The fire was all around. Her shoes were smoking. Each wheezing breath ended in a cough. Tonya considered the awkward cargo she was pushing. Was Lynette even alive? The harder it became to push her, the more tempting it was to assume she was dead. Without Lynette, Tonya could run fast enough to save herself.
The shop felt farther away with every step as flames licked at her face. She would never make it to the Western Gate. She turned the wheelbarrow and headed through the long grass, toward the br
eak in the cemetery fence.
It was uneven ground and the weeds were denser than she thought. The wheelbarrow’s tire stuck in a clump of cedars. Frantically, she tried to pull it back or wriggle it out, but it wouldn’t budge.
“Wake up!” Tonya shook her gently, but Lynette remained limp. There was no way but to abandon the wheelbarrow and carry Lynnette on her back. She crouched and pulled her friend’s arms over her shoulders, gripping the wrists across her chest. Tonya stood. She saw stars. On the verge of blacking out, she bent lower and breathed through her nose until the light-headedness passed. As soon as she could see again, Tonya strode around the cedars dragging Lynette like a hundred-pound backpack, her dangling legs snagging on the undergrowth.
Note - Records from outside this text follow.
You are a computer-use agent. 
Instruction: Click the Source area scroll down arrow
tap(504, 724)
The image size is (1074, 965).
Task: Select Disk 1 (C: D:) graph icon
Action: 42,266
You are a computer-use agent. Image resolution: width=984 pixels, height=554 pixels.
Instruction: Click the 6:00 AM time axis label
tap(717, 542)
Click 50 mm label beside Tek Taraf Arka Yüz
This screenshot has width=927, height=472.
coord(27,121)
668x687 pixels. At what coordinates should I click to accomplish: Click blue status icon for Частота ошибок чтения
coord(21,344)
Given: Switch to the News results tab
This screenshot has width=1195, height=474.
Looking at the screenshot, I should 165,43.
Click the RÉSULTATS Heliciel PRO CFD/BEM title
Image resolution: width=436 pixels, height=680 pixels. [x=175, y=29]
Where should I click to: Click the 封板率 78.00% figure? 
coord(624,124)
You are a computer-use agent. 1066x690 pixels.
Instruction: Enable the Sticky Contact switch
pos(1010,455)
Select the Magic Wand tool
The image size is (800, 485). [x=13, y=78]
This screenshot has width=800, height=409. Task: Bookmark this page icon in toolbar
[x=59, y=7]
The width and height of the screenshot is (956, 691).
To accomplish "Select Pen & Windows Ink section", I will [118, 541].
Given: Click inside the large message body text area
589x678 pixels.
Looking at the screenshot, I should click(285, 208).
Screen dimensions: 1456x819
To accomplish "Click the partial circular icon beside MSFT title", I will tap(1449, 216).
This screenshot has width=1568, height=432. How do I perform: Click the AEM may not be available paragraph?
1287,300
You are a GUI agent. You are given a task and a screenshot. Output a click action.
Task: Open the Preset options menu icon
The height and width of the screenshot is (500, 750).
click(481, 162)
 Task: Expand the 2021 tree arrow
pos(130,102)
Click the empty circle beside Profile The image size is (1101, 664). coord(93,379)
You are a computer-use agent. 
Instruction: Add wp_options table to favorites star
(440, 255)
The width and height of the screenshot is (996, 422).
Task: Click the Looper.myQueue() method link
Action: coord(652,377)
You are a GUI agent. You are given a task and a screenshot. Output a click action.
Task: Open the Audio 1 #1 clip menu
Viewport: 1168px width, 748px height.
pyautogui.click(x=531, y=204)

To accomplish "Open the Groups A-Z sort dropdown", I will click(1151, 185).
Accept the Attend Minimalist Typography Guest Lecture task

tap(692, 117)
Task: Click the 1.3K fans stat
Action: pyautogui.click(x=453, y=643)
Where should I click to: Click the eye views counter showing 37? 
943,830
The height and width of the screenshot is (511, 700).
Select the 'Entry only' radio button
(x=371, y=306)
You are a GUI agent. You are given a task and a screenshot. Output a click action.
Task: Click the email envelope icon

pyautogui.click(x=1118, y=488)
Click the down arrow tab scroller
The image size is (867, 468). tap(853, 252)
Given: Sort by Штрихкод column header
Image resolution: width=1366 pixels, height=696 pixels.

Now Lynette really owed her a favor. If they ever got out of this, Lynette would have to make her visiting friends acknowledge her. Heck, she should probably insist they swap beds too. Tonya had always wanted the one under the window!
Tonya scoffed at her crazy, oxygen-deprived thoughts. She moved between trees and tombstones until the billowing smoke choked her. She was doomed, fighting her way out of temperatures that belonged in a kiln, or Pompeii . . .
Panicked citizens in togas and sandals stampeded through her mind.
Where did that come from?
They were being buried alive in volcanic ash. She felt their terror as they asphyxiated or roasted alive.
What was happening to her? Tonya had never been to Italy. She had never even seen a movie about Pompeii. She only knew of its famous volcano. Why was she seeing the cranial sutures on a dead baby’s skull? Why was that man in a toga staring at her as he lay down to die?
A wave of darkness clamped her chest. Her body kept struggling through the woods to escape the fire, but her mind faced a larger danger. Even if she reached the gap in the cemetery fence and climbed through, all was hopeless. There was no escaping the force suffocating her mind. Tears caused by smoke and frustration streamed down her face. Tonya blinked and closed her eyes to clear her vision but when she opened them, she saw neither smoke nor forest nor fire. Kaleidoscope vision forced itself upon her again. This was the view Waldock saw, through the eyes of all his victims. He was forcing it upon her, superimposing supernatural vision over natural.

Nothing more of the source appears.